■ **Haber Metni**
---------------
Güncelleme Tarihi:
YANGINDA HAYATINI KAYBEDENLERİN FOTOĞRAFLARI
BAKAN AKDAĞ OLAYLA İLGİLİ AÇIKLAMA YAPTI
Kentin merkez Yıldırım İlçesi'ndeki Şevket Yılmaz Devlet Hastanesi'nin A-2 zemin katında bulunan Tomografi Servisi'nde saat 02.00 sıralarında elektrik kontağından yangın çıktı. Alevler kısa sürede bu katı sardı. Hastane personeli panik içinde hastaları dışarı çıkarmaya çalıştı. Sağlık Müdürlüğü de kentte bulunan tüm ambulansları, hastaların diğer sağlık kuruluşlarına sevki için Şevket Yılmaz Hastanesi'ne sevk etti.
3'Ü KADIN 8 HASTA YAŞAMINI YİTİRDİ
Yangın sırasında durumu ağır olmayan hastalar bahçeye çıkarılırken, hastanenin 3'üncü katındaki 16 hastanın bulunduğu Yoğun Bakım Servisi'nde tam bir facia yaşandı. Yangın sırasındaki panikte hastaların elektriklerin kesilmesi, fişlerin çekilmesi ve dumandan büyük oranda etkilenmeleri nedeniyle yaşamlarını yitirdi. Bu bölümdeki diğer 8 hasta ise diğer hastanelere ulaştırıldı.
Hastane yangınında yaşamını yitiren 8 kişinin ise isimleri belli oldu. Hayatını kaybedenlerin isimleri şöyle: "Gülbey Şahin (80), Fatma Yalçındağ (74), İnciser Bulut (68), Hakkı Özdoğan (45), İsmail Uysal (46), Muhlis Karaağaç (79), İbrahim Turgut (54), Aliye Akok (61).
Kısa sürede olay yerine ulaşan Sivil Savunma ve Bursa Belediyesi İtfaiye ekipleri, bir yandan yangına müdahale ederken, diğer yandan da üst katlarda mahsur kalan hasta ve yakınlarıyla personeli yangın merdiveniyle tahliye etti. Dışarıya çıkarılan hastalardan 8'i yoğun bakımdakilerden 44 hasta ambulanslarla 10 ayrı hastaneye sevk edildi. Diğer hastalar, hastane bahçesinde ambulanslarda ve sedye üzerinde bekletildi, yangının tamamen söndürülmesinin ardından yeniden servislere alındı.
4 YIL ÖNCE AKARYAKIT DEPOSUNDA PATLAMA
Bu arada, Şevket Yılmaz Devlet Hastanesi'nde yaklaşık 4 yıl önce de zemin katta meydana gelen yanında trafo bulunan akaryakıt deposundaki patlaması sonucu panik yaşanmıştı.
---------------
■ **Sağlanan Veriler**
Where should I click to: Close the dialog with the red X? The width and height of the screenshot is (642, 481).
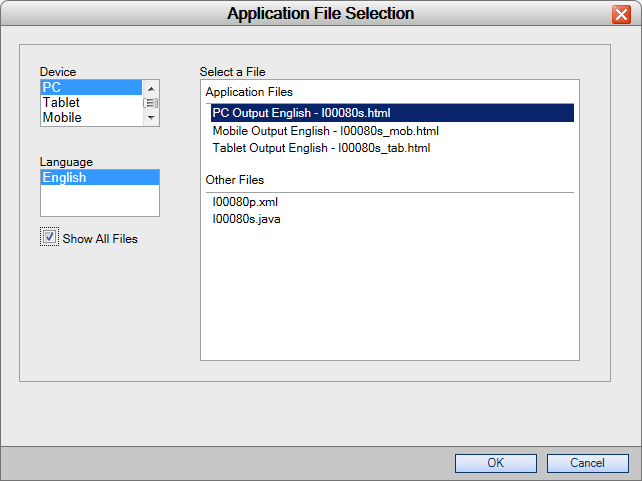point(621,15)
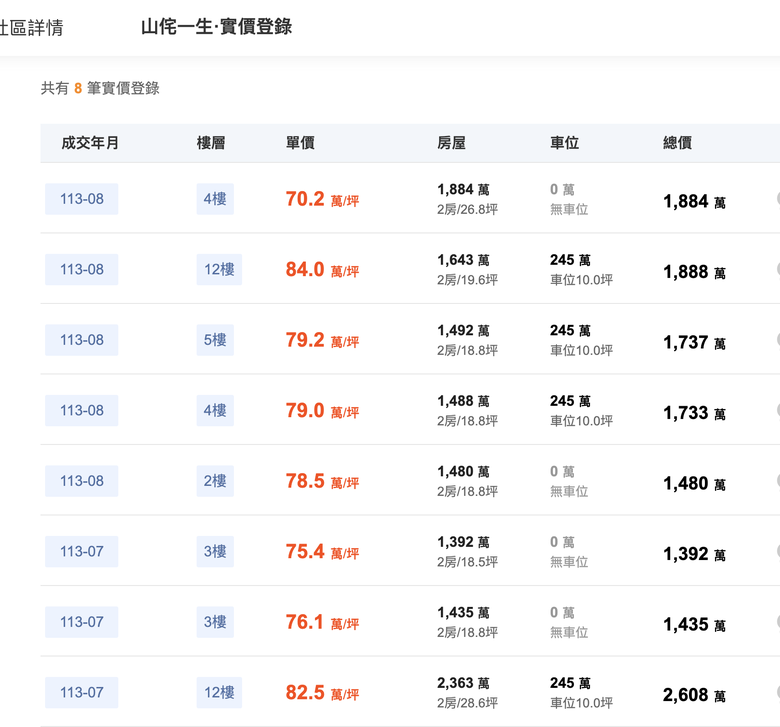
---------------
■ **Görev Listesi**
1: Hastane yangını haberine göre yangın saat kaçta ve hangi serviste çıktı?
2: Hastane yangını haberini bittiği yerden sürdürün.

■ **Sıralı Cevaplar**
1: Saat 02.00 sıralarında, A-2 zemin katındaki Tomografi Servisi'nde çıktı.

2:
28 NİSAN'DA YANGIN EĞİTİMİ VE TATBİKATI YAPILMIŞ
Hastanenin resmi internet sitesinde de yer verilen, “2009 yılı yangın eğitim ve tatbikatı” kapsamında, İtfaiye Daire Başkanlığından eğitim amiri Haydar Dikme tarafından 28 Nisan 2009'da hastanede “Yangınlardan Korunma Amacı ile Yangın Eğitimi ve Tatbikatı” yapıldı. Tatbikata, doktor ve diğer sağlık personeli ile hastane yöneticileri katıldı.
TABİPLER ODASI VE SENDİKADAN İDDİALAR
Bursa Şevket Yılmaz Devlet Hastanesi'ndeki yangında yoğun bakımdaki 8 hastanın hayatını kaybetmesi gözleri hastanelerin güvenlik sistemlerine çevirdi.
Bursa Tabibler Odası Başkanı Dr. Bülent Aslanhan hastane yangını ile ilgili şunları söyledi:
“Bu olay böyle yaşanmayabilirdi. Sabah 04.00’te geldik. Ben 3 hastaya müdahale ettim; yoğun bakım hastalarıydı bunlar... Ancak birini kaybettim. Yoğun bakım desteğinden herhangi bir plan program olmadan çıkarılmış, organize olmayan bir kurtarma faaliyeti vardı. Yıllardır, hem Türk Tabibler Birliği olarak hem de Tabibler Odası olarak iş sağlığı kurullarının kurulması ve risk değerlendirmesi yapılması gerektiğini söyledik. Ama bunlar yerine getirilmedi.
Nisan ayında yapılan bir tatbikat var, başarılı dediler ama sonuçlarını gördük. Oysa daha sahici ve bu yaşanabilecekleri öngören yaklaşımlara ihtiyacımız vardı. Hastane kalite belgeleri alınıyor ama göstermelik.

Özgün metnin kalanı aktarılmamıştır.